### SHORT PROBLEM
Copy the lines from the one containing "Image resolution: width=999" through the one containing "(x=10, y=115)", inclusive, and reproduce them exactly with no other lines.

### RECORDS PROVIDED
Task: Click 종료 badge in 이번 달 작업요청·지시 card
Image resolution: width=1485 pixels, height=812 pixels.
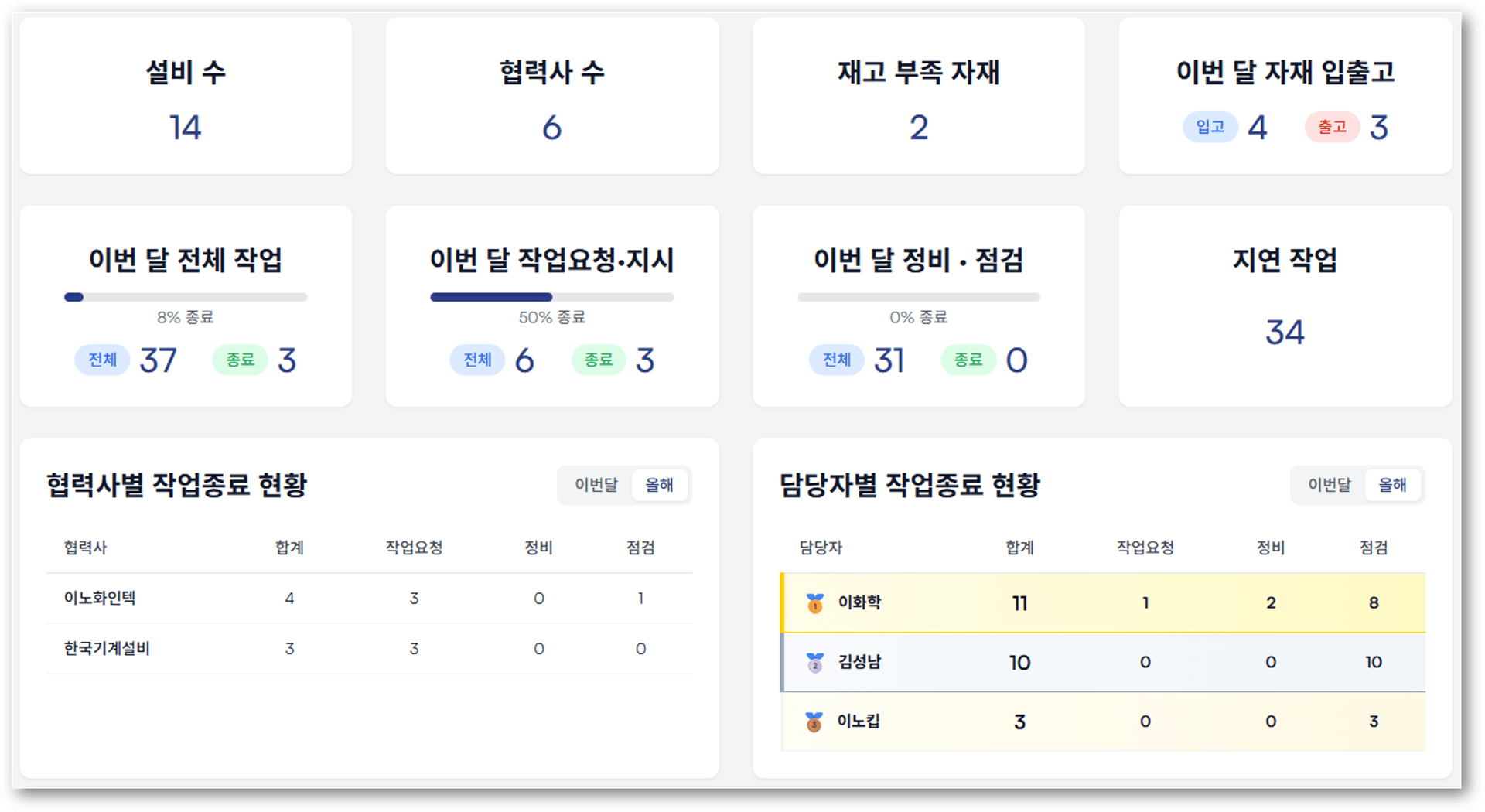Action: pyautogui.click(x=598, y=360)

* * *

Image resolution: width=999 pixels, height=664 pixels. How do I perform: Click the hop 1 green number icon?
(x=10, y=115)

### ANSWER TO THE EXERCISE
Image resolution: width=999 pixels, height=664 pixels. How do I perform: Click the hop 1 green number icon?
(x=10, y=115)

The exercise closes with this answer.